In the Balance of Payment (BOP) - the method countries use to monitor all international monetary transactions at a specific period - services include transportation, insurance, hotel, restaurant, legal and consulting, and many others.

By end of December, Kenya’s services amounted to $238.5 million (Sh26 billion), after deducting what the country paid for services received.

This was a reduction from $1,596.3 million (Sh174 billion) that the country earned in the same period the previous year.

With Kenya marking a year since it recorded its first case of Covid-19, the hospitality sector is one of the industries that have been hit the hardest by the pandemic as the government implemented stringent containment measures to curb the spread of the viral disease.

Service earnings last year amounted to $3,834 million (Sh166.6 billion), a drop of more a third from $5,621.5 million (Sh612.7 billion) in December 2019.

What the country earned from the services it exported was almost equal to what it paid for the services it received at $3,595.5 million (Sh391.9 billion).

On March 25, 2020, President Uhuru Kenyatta suspended all international flights to and from Kenya.
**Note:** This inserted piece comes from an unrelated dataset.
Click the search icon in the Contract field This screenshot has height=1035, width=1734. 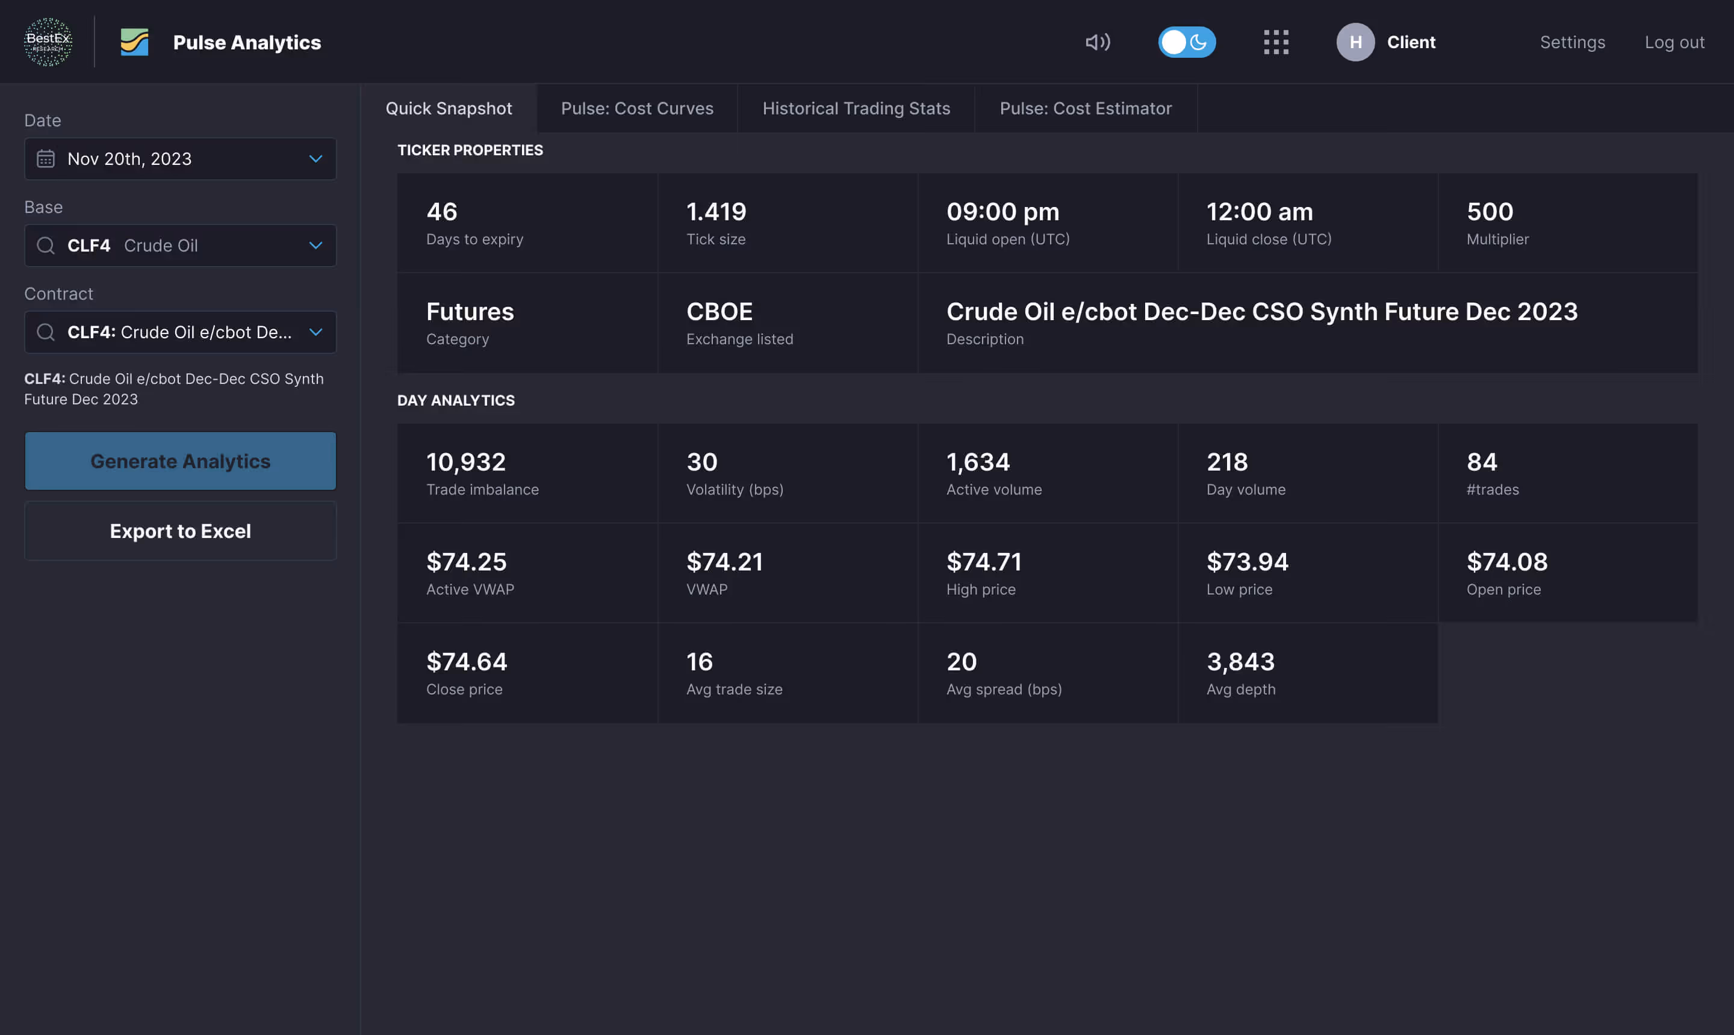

Only cargo flights were allowed to operate with the crew expected to follow strict health regulations.

The border between Kenya and Uganda was closed to all pedestrians and vehicles except for cargo trucks, resulting into a gridlock at the border town.

With passenger flights grounded, many airlines around the world have gone into bankruptcy, with those that have held on sending a lot of workers home as revenues dwindled.

For Kenya Airways, most of its workers were forced to take pay cuts due to reduced earnings occasioned by the ban on flights.

President Kenyatta lifted the suspension of international flights on August 1 while domestic flights resumed earlier on July 15.

Phased reopening

He also announced a phased reopening of the country with nightclubs and other entertainment joints being allowed to operate.

Closure of international travel also affected the tourism industry, with hotels and accommodation contracting in the six months to September.

Still reeling from the adverse effects of the pandemic, the hospitality industry faces the challenge of increasing political noise, currently seen in the campaigns for the Building Bridges Initiative, which is likely to transit to campaigns for next year’s general elections.